Ela cita pesquisas relativamente recentes, como A Meta-Analysis of Pornography Consumption and Actual Acts of Sexual Aggression in General Population Studies  (Uma meta-análise do consumo de pornografia e atos reais de agressão sexual em estudos populacionais gerais, em tradução livre), de 2016, e The association between exposure to violent pornography and teen dating violence in grade 10 high school students (A associação entre a exposição à pornografia violenta e a violência no namoro adolescente em alunos da 10ª série do ensino médio, em tradução livre), de 2019, que têm buscado entender as relações entre consumo de pornografia e crimes sexuais.

Ana Clara explica que a dessensibilização em torno da pornografia acontece de forma progressiva. De tanto consumir conteúdo explícito, os materiais vão ficando ineficazes para o sujeito se excitar, por exemplo. Não é diferente de qualquer outra coisa ou substância que gera sentimento de recompensa. Então os conteúdos são substituídos progressivamente por vídeos mais violentos e degradantes. “A pessoa vai escalonando, ela começa a consumir conteúdos cada vez mais pesados, mais violentos e são esses conteúdos que vão passar a satisfazê-la. A gente pode entender a dessensibilização por aí também”, detalha.
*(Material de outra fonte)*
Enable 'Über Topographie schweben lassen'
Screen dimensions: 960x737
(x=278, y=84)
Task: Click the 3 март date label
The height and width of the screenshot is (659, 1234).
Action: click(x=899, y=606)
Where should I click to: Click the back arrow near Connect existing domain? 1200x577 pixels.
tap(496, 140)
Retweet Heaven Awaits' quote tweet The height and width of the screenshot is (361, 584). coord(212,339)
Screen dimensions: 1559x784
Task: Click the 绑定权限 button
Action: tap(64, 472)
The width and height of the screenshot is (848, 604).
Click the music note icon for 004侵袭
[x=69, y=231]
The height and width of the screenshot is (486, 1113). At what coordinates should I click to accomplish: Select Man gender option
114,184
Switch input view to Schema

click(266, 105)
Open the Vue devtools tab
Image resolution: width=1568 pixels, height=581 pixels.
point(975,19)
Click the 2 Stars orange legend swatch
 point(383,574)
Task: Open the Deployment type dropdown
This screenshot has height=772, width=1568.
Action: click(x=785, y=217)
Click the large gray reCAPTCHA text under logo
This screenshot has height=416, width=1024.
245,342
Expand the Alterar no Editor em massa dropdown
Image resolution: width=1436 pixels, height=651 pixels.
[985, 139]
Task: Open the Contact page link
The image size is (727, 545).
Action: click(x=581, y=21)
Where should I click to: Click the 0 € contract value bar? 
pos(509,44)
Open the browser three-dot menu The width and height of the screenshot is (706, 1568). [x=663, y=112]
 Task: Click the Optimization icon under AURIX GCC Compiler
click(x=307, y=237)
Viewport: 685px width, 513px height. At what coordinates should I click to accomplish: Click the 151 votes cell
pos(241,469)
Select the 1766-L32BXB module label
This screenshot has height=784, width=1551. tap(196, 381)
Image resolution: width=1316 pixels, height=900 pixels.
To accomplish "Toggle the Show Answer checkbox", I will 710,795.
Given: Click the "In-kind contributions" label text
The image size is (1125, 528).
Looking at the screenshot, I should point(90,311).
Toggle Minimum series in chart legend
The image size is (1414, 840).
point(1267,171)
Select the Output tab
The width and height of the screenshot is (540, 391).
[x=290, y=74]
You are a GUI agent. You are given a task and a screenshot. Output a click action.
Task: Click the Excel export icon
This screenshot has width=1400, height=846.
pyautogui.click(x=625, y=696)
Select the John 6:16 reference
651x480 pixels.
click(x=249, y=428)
Em agosto do ano passado, um artigo publicado no British Medical Journal, mostrou as consequências na saúde das mulheres jovens causadas pelo aumento da popularidade do sexo anal entre casais heterossexuais citando problemas como incontinência, doenças sexualmente transmissíveis e fissuras anais. Segundo os pesquisadores, as mulheres não estão sendo devidamente informadas dos riscos, recebendo diagnósticos tardios e tratamentos ineficazes.

O resultado, conforme explica a psicóloga, é uma dessensibilização frente à própria violência infringida ao outro ou a si, não enxergando as implicações físicas, emocionais, psicológicas e sexuais da violência “fetichizada” e dificultando o reconhecimento do abuso. “Os homens são educados na pornografia para tratar as mulheres como seres degradantes, e as mulheres que assistem pornografia aprendem a serem tratadas desse jeito, como se sexo fosse isso e acabou”, afirma Ana Clara. “A exposição frequente à pornografia – bem como a cultura da pornografia na qual estamos inseridos – traz prejuízos tanto para os homens quanto para as mulheres e crianças.”